Professional ratings
Review scores
| Source | Rating |
| AllMusic | Star |
| Digital Spy | Star |
| entertainment.ie | Star Half star |
| The Guardian | Star |
| musicOMH | Star |
| OK! | Star |
| The Times | Star |
| Virgin Media | Star |

== Commercial performance ==
In the UK, Chasing Lights debuted at number eleven while in Ireland it debuted at number forty-nine. By April 2009, the album reached number thirty-four in Ireland.
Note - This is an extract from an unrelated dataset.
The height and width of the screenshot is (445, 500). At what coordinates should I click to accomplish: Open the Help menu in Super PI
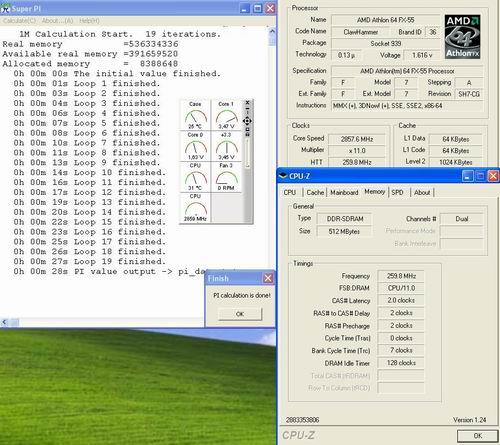click(x=89, y=21)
The album climbed from number fourteen to number nine in the UK on 25 January 2009. The album was certified Platinum in the UK on 6 November 2009.

== Track listing ==

Chasing Lights track listing
| No. | Title | Writer(s) | Producer(s) | Length |
|---|---|---|---|---|
| 1. | "If This Is Love" | Alison Moyet; Ina Wroldsen; Joe Belmaati; John Reid; Mich Hansen; Mikkel Sigvardt; Vince Clarke; | Cutfather; Joe; | 3:23 |
| 2. | "Up" | Andreas Romdhane; Wroldsen; Josef Larossi; | Quiz & Larossi | 4:05 |
| 3. | "Keep Her" | David Eriksen; Wroldsen; Thomas Eriksen; | D. Eriksen; T. Eriksen; | 3:01 |
| 4. | "Issues" | Evan Rogers; Carl Sturken; | Rogers; Sturken; | 3:32 |
| 5. | "Lies" | D. Eriksen; Wroldsen; T. Eriksen; | D. Eriksen; T. Eriksen; | 3:51 |
| 6. | "Work" | Harry Sommerdahl; Wroldsen; Kalle Engstrom; | Sommerdahl; Engstrom; | 3:11 |
| 7. | "Chasing Lights" | Chris Braide; Wroldsen; | Braide | 4:01 |
| 8. | "Set Me Off" | D. Eriksen; Wroldsen; T. Eriksen; | D. Eriksen; T. Eriksen; | 3:04 |
| 9. | "Fall" | Andre Lindal; Wroldsen; J.C. Isaksen; | D. Eriksen; T. Eriksen; | 3:22 |
| 10. | "Vulnerable" | Alex James; Dean Gillard; Matt Ward; Nina Woodford; | Gillard; Ward; | 4:04 |
| 11. | "Why Me, Why Now" | Hannah Robinson; Alex Cartana; Paul Statham; | Statham | 3:46 |
| 12. | "Up" (Wideboys Remix Edit) (UK bonus track) | Romdhane; Wroldsen; Larossi; | Quiz & Larossi; The Wideboys; | 3:01 |
| Total length: |  |  |  | 42:06 |

2009 reissue
| No. | Title | Writer(s) | Producer(s) | Length |
|---|---|---|---|---|
| 12. | "Just Can't Get Enough" (Radio mix) | Clarke | D. Eriksen | 3:05 |
| 13. | "Up" (Wideboys Remix edit) | Romdhane; Wroldsen; Larossi; | Quiz & Larossi; The Wideboys; | 3:01 |

==Charts and certifications==

===Weekly charts===

Weekly chart performance for What's Your Pleasure?
| Chart (2008–2009) | Peak position |
|---|---|
| European Top 100 Albums (Billboard) | 46 |
| Scottish Albums (OCC) | 12 |
| Irish Albums (IRMA) | 34 |
| UK Albums (OCC) | 9 |

===Year-end charts===

2008 year-end chart performance for What's Your Pleasure?
| Chart (2008) | Position |
|---|---|
| UK Albums (OCC) | 198 |

2009 year-end chart performance for What's Your Pleasure?
| Chart (2009) | Position |
|---|---|
| UK Albums (OCC) | 57 |

==Certifications==

Certifications for Chasing Lights
| Region | Certification | Certified units/sales |
| United Kingdom (BPI) | Platinum | 386,721 |
^{‡} Sales+streaming figures based on certification alone.